The conformation of milnacipran is an important part of its pharmacophore. Changing the SAR in milnacipran changes the stereochemistry of the compound and affects the norepinephrine and serotonin concentration. Milnacipran is marketed as a racemic mixture. Effects of milnacipran reside in the (1S,2R)-isomer and substitution of the phenyl group in the (1S,2R)-isomer has negative impact on norepinephrine concentration.[88] Milnacipran has low molecular weight and low lipophilicity. Because of these properties, milnacipran exhibits almost ideal pharmacokinetics in humans such as high bioavailability, low inter-subject variability, limited liver enzyme interaction, moderate tissue distribution and a reasonably long elimination half-life. Milnacipran's lack of drug-drug interactions via cytochrome P450 enzymes is thought to be an attractive feature because many of the central nervous system drugs are highly lipophilic and are mainly eliminated by liver enzymes.[88]

Pharmacokinetics

The half-life of venlafaxine is about 5 hours, and with once-daily dosing, steady-state concentration is achieved after about 3 days, though its active metabolite desvenlafaxine lasts longer.[46] The half-life of desvenlafaxine is about 11 hours, and steady-state concentrations are achieved after 4 to 5 days.[45] The half-life of duloxetine is about 12 hours (range: 8–17 hours), and steady-state is achieved after about 3 days.[17] Milnacipran has a half-life of about 6 to 8 hours, and steady-state levels are reached within 36 to 48 hours.[42]

History

In 1952, iproniazid, an antimycobacterial agent, was discovered to have psychoactive properties while researched as a possible treatment for tuberculosis. Researchers noted that patients given iproniazid became cheerful, more optimistic, and more physically active. Soon after its development, iproniazid and related substances were shown to slow enzymatic breakdown of serotonin, dopamine, and norepinephrine via inhibition of the enzyme monoamine oxidase. For this reason, this class of drugs became known as monoamine oxidase inhibitors, or MAOIs. During this time development of distinctively different antidepressant agents was also researched. Imipramine became the first clinically useful tricyclic antidepressant (TCA). Imipramine was found to affect numerous neurotransmitter systems and to block the reuptake of norepinephrine and serotonin from the synapse, therefore increasing the levels of these neurotransmitters. Use of MAOIs and TCAs gave major advances in treatment of depression but their use was limited by unpleasant side effects and significant safety and toxicity issues.[89]

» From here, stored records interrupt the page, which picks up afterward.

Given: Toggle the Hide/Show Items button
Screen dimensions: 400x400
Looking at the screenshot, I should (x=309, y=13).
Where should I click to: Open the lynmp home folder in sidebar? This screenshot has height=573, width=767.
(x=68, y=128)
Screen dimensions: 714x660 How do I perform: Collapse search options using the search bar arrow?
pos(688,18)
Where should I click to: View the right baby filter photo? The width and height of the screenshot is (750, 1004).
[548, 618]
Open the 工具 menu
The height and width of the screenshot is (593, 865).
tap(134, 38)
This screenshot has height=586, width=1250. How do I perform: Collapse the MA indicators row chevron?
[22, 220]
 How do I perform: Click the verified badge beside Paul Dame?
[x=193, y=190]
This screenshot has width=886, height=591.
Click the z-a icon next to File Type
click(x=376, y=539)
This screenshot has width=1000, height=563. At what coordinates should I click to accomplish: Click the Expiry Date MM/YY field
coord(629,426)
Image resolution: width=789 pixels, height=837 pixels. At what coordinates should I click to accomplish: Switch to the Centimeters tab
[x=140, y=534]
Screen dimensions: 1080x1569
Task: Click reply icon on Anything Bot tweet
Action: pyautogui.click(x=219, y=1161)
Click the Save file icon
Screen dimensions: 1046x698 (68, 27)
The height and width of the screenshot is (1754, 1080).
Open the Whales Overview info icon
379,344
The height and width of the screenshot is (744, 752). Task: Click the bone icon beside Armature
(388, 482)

Throughout the 1960s and 1970s, the catecholamine hypothesis of emotion and its relation to depression was of wide interest and that the decreased levels of certain neurotransmitters, such as norepinephrine, serotonin, and dopamine might play a role in the pathogenesis of depression. This led to the development of fluoxetine, the first SSRI. The improved safety and tolerability profile of the SSRIs in patients with MDD, compared with TCAs and MAOIs, represented yet another important advance in the treatment of depression.[89]

Since the late 1980s, SSRIs have dominated the antidepressant drug market. Today, there is increased interest in antidepressant drugs with broader mechanisms of action that may offer improvements in efficacy and tolerability. In 1993, a new drug was introduced to the US market called venlafaxine, a serotonin–norepinephrine reuptake inhibitor.[26] Venlafaxine was the first compound described in a new class of antidepressive substances called phenylethylamines. These substances are unrelated to TCA and other SSRIs. Venlafaxine blocks the neuronal reuptake of serotonin, noradrenaline, and, to a lesser extent, dopamine in the central nervous system. In contrast with several other antidepressant drugs, venlafaxine can induce a rapid onset of action mainly due to a subsequent norepinephrine reuptake inhibition.[90] See timeline in figure 1.

Timeline
Timeline of development of antidepressant agents.

Society and culture

In 2009, Cymbalta and Effexor were the 11th- and 12th-most-prescribed branded drugs in the United States, respectively. This translates to the 2nd- and 3rd-most-common antidepressants, behind Lexapro (escitalopram), an SSRI.[91]